Conservative management of aspergilloma is often challenging because the avascular nature of pulmonary cavities and aspergillomas limits antifungal drug penetration (29). Nonetheless, antifungal therapy can effectively alleviate clinical symptoms. Voriconazole is preferred over itraconazole for patients with aspergilloma or cavitary disease, as it is associated with fewer adverse effects and more reliable achievement of therapeutic drug concentrations (33-34). Other non-surgical interventions, including endovascular antifungal infusion and bronchoscopic resection under general anesthesia, have been described in a small retrospective study (35).

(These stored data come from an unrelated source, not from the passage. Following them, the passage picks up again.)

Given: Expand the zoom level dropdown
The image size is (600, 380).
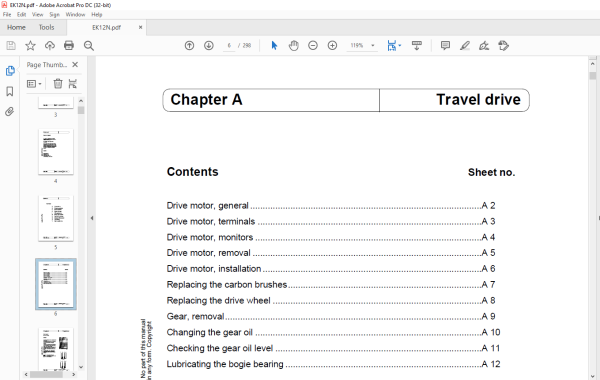Looking at the screenshot, I should point(373,46).
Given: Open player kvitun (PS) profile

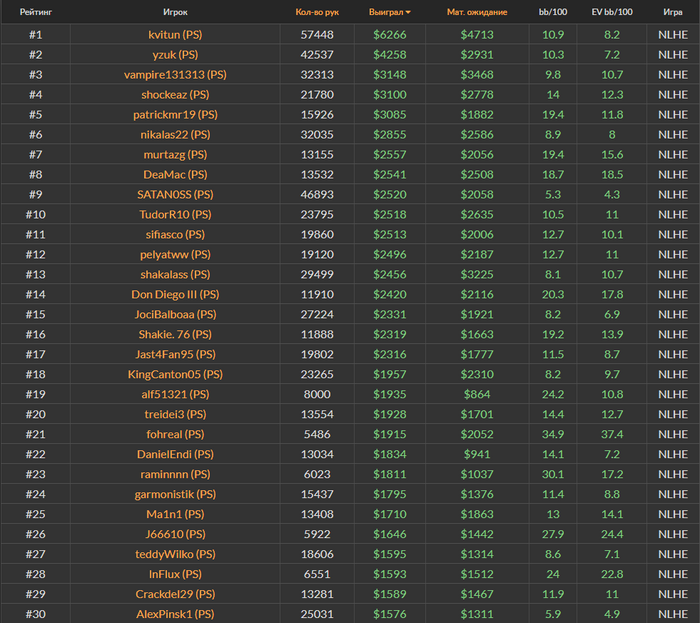Looking at the screenshot, I should (175, 34).
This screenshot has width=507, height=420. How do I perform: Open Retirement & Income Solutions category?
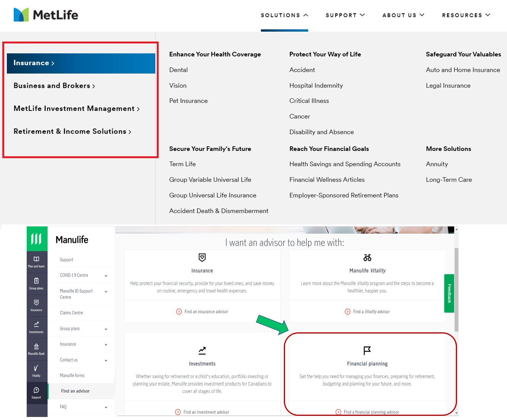(x=72, y=131)
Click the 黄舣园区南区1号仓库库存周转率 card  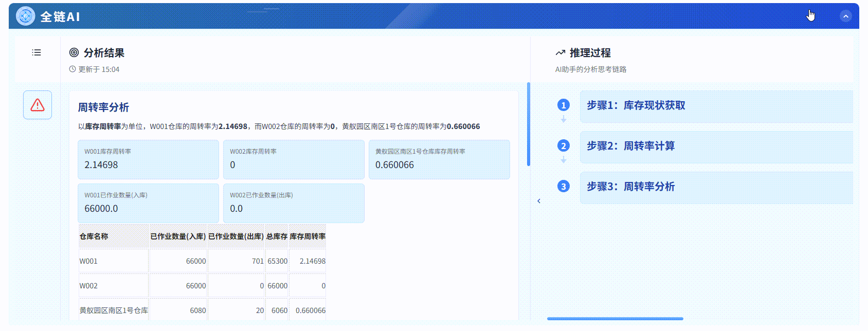coord(439,159)
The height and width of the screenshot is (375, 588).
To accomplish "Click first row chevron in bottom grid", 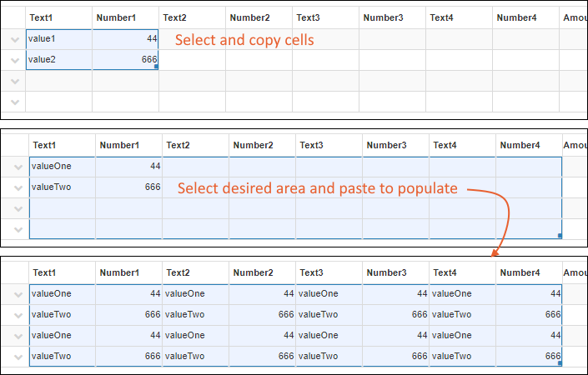I will pos(18,294).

Clinicians should maintain a high index of suspicion for Aspergillus infection, particularly CPA, in older adults with autoimmune diseases such as RA who are receiving biological therapy, especially tocilizumab. This is particularly important in patients with pre-existing pulmonary cavities, such as those resulting from prior tuberculosis. Standardized terminology and accurate disease classification, specifically distinguishing CPA from IPA, are essential for effective clinical communication and management. Multimodal diagnostic approaches, including BALF morphology, GM assay, mNGS, imaging and histopathological examination, facilitate early and accurate diagnosis. For asymptomatic patients with CPA who have comorbidities that preclude surgical intervention, voriconazole-based conservative therapy may achieve favorable outcomes. Moreover, selection of biological agents for high-risk patients with RA should adhere to relevant clinical guidelines to minimize the risk of opportunistic fungal infections.

Older adults, immunocompromised populations and patients with autoimmune diseases, particularly those receiving immunosuppressive therapy, should be carefully monitored for the development of Aspergillus infections, especially CPA. The disease often presents with an insidious onset and non-specific clinical manifestations. Morphological examination of BALF provides valuable diagnostic specificity and may enable early presumptive diagnosis. GM testing and mNGS of BALF should be performed promptly when Aspergillus infection is suspected. When combined with comprehensive assessment of imaging, histopathology, microbiological and molecular findings, early and accurate diagnosis can be achieved, thereby guiding appropriate antifungal therapy. A history of pulmonary tuberculosis and the presence of pulmonary aspergilloma further increase the complexity of antifungal management. Overall, heightened clinical vigilance for rare infections in patients with rheumatic diseases receiving immunosuppressive agents, together with early diagnosis of fungal infections, is essential for effective treatment outcomes.